Metro managed to meet its deadline for raising debt capital on Wednesday, with a £350m bond. But paying a 9.5% coupon for senior debt is a heavy price when the Bank of England base rate is 0.75%.
The share price nevertheless jumped by around a fifth, erasing some of the losses after its failed attempt to raise the debt last week. While the bank did not appear to be on the brink of an actual capital or liquidity squeeze, for shareholders its compliance with minimum requirements for own funds and eligible liabilities (MREL) was key to its viability.
Meanwhile, earlier this year Deutsche’s ability to carry out its planned restructuring was made “more feasible” by a rule change giving it more freedom to pay coupons on additional tier one bonds, its finance chief said. Otherwise, the restructuring costs could have prevented it servicing the bonds, shutting it out of that critical market.
Tougher capital requirements are designed to make banks less likely to fail, and make failure less burdensome for the state. It comes at a time of low rates.
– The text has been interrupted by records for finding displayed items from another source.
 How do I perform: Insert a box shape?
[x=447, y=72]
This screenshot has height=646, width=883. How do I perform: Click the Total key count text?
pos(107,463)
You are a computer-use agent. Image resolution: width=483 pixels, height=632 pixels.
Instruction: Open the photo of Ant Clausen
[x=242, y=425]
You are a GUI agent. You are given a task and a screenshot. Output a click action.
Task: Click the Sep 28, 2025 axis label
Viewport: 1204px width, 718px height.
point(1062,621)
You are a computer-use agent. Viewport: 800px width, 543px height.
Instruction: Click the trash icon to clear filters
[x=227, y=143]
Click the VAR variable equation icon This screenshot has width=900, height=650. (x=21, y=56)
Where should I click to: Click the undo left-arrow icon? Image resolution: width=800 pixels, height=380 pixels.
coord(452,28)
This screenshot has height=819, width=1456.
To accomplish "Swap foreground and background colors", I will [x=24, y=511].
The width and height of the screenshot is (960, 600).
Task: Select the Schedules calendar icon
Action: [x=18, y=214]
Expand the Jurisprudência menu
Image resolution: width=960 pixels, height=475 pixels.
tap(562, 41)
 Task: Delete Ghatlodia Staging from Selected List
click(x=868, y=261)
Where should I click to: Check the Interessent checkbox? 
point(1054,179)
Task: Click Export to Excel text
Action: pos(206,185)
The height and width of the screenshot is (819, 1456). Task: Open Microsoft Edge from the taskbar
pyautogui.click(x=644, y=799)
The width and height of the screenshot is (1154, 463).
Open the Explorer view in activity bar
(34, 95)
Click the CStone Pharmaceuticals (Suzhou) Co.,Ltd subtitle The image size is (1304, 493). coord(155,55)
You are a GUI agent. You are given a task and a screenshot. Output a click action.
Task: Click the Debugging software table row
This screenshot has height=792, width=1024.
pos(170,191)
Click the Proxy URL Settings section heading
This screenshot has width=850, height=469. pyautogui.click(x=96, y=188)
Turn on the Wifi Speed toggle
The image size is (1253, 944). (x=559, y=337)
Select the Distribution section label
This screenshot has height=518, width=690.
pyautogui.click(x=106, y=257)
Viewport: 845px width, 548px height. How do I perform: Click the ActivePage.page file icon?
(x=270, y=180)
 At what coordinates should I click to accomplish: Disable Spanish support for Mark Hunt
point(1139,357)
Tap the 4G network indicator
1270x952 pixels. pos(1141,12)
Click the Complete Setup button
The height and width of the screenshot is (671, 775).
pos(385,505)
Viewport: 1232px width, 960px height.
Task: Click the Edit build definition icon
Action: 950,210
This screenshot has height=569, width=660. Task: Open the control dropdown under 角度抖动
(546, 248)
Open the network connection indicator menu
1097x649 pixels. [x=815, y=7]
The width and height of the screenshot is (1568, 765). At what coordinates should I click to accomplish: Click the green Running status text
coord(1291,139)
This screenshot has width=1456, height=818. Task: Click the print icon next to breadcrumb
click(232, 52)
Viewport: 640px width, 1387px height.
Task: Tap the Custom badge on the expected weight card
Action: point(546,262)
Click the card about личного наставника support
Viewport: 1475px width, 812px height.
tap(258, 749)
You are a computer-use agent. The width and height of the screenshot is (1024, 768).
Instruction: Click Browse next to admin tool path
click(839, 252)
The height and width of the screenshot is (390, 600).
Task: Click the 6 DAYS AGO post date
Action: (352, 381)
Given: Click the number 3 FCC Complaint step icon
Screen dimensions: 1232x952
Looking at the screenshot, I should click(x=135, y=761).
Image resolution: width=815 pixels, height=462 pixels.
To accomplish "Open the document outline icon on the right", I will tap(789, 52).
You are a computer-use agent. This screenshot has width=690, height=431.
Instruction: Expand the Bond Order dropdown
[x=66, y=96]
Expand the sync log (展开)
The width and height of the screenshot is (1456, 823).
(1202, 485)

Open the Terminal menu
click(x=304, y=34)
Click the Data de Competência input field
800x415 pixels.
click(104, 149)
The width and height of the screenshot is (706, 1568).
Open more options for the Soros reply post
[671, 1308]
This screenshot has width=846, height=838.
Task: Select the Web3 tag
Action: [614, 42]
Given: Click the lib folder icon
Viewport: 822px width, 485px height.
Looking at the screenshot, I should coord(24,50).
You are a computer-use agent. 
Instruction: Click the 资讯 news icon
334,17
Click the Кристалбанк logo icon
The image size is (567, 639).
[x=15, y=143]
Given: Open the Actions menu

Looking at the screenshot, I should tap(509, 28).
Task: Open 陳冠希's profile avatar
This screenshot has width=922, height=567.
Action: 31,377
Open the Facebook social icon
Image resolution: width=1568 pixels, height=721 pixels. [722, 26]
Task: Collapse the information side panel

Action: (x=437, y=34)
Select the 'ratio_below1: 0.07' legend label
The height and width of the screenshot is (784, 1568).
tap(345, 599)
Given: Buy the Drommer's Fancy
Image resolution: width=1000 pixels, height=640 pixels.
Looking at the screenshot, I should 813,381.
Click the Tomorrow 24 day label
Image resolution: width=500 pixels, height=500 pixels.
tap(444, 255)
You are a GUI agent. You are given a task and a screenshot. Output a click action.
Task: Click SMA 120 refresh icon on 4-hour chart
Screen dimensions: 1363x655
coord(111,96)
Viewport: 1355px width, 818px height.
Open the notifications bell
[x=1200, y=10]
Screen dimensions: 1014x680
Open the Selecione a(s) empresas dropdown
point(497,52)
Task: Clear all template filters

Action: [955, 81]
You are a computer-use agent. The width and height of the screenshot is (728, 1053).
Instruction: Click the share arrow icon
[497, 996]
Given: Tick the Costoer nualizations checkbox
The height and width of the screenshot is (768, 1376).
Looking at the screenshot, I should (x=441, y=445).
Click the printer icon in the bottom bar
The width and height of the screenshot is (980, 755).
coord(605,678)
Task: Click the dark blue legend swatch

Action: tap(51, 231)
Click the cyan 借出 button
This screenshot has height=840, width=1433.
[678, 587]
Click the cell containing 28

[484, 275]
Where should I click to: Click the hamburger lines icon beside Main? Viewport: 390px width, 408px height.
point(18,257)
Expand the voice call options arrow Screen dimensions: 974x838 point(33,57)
While this may entice yield-hungry investors to riskier debt, more fundamentally it challenges banks’ entire business models.
While the sector as a whole is better capitalised, European regulators have to make a choice for the banks where a regulatory capital issue threatens to be the catalyst for a confidence problem.
Option one: hold fast on the rules and risk a disruptive death spiral, which at least would help push banking consolidation. Option two: ease off on the deadlines and find other ways to help the banks, such as through long-term funding schemes.
The Bank of England may have escaped this choice for now, but unless the rates environment changes, it will crop up in Europe again.